How To Do It Big (But Right): B2B and Social Media

Saturday, July 4th, 2009

So by now you probably realize the potential social networking holds for both you and your company – but you might be unsure as to how you can really use it effectively. A recent Mashable article (HOW TO: Use Social Media for Enterprise Business by Ben Parr outlines four of the best ways to use social networking from a B2B perspective. Below are his suggestions – as well of some examples of how we are making social media for us:

1. Build a reputation of expertise.

Blogs, according to Parr, are the best way to illustrate your know-how. Sure, a large number of followers can garner a lot of attention, but if you choose to blog about niche topics, and someone stumbles upon your blog when searching for a relative solution, you have hit the jackpot. Become an expert, write about things people care about and interact with fellow bloggers as well as your readers; before you know it, you can become the go-to resource – something we all want.

We operate three blogs at JB: Mine, the graphic design blog ( and a marketing “newbie” blog (http://www/ Though we might not have thousands of followers (yet!), we blog about what we know: design and marketing! We blog about things people want to read about: creative logos, outrageous ads, trends in the industry…. And we acknowledge our readers through comments.
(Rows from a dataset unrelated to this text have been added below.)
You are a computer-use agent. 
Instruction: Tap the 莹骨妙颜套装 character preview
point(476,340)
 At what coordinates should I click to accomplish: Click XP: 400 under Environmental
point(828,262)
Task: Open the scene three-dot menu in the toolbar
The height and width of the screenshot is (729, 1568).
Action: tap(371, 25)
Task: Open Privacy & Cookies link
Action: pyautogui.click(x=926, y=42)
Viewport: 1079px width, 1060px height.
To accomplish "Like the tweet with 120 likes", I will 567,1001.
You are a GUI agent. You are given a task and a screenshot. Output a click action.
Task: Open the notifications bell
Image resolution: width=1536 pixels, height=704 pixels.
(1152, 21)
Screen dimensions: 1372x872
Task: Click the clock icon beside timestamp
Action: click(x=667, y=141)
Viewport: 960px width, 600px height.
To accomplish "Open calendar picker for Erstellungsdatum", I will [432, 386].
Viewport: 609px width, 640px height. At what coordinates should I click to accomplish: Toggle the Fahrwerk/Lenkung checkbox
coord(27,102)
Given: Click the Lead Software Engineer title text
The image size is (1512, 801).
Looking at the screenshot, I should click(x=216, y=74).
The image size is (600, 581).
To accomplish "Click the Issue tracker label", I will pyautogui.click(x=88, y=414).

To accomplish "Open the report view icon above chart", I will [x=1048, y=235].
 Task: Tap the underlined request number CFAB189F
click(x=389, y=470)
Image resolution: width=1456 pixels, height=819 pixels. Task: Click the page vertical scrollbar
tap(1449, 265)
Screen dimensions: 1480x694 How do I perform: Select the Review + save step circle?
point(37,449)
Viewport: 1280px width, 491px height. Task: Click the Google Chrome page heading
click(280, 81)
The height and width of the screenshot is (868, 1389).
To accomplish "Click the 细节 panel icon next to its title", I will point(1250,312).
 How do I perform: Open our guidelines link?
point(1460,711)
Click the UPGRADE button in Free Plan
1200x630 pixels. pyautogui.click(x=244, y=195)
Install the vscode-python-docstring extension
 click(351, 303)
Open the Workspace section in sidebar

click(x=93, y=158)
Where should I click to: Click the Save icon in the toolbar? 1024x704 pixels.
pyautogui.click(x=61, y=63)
2. Research your customers

Get some background on your customers to help keep you in the loop. This means checking out their Facebook profiles/fan pages, Twitter profiles and blogs. You can not only see how they portray themselves, but also how they interact with their own customers. This can help you get a feel for the company in general, as well as what others are saying about them. It would be wise to also be up on their (and your!) industry-wide trends. Google Alerts is one way to do this.

We are heavily involved in the SoNet arena, so simply by having Twitter and FB accounts, we like to think we know a lot about the trends of the minute. Simple tools such as, hashtags and Google Alerts help keep us informed – because with social media, things are always changing, and if you are not up with the latest and greatest, you can miss out. We monitor the trends, then respond and adapt accordingly… which is the best approach, in our eyes.

3. Ramp up your networking

This one’s pretty obvious: Networking really can help get your foot in the door. Whether it’s by knowing someone who knows someone who knows someone, meeting up through a Twitter meet up or connecting via Linked In, being involved is important. It can help you stand out from the crowd, illustrating you as someone who is connected and socially apt. And we all know its connections such as these that can establish relationships, which can then lead to the signing of a contract.

Within the past year I have met several great contacts through Twitter. These are contacts that tweeted out things of interest to me, which I then reached out to. Since then, we have shared tips and referred one another to potential clients. Really, it’s easy. Be open minded, reach out to others, say something of value and go from there. Changes are if they are using a social site such as Twitter, and you go about it the right way, they will be receptive.

4. Learn from others

This one is really important, especially since social media is constantly changing. See what others are doing and how it is working for them. Learn from others’ mistakes and incorporate elements of their success into your SoNet strategy. You can do this by following the tweets of industry leaders, getting an RSS feed to top blogs and asking questions. We do all this and more. We read sites such as Mashable to learn about, for example, Twitter’s recent changes; we read tweets about apps we are thinking about adding; and we talk to others about their finding, likes and dislikes.

We aren’t perfect, but our ability to learn while rolling with the punches has gotten us where we are today: A company leading the charge in successful SoNet campaigns. All it takes is a little trial and error and a lot of elbow grease… but once you discover how social media can work for you, it just might make all the difference.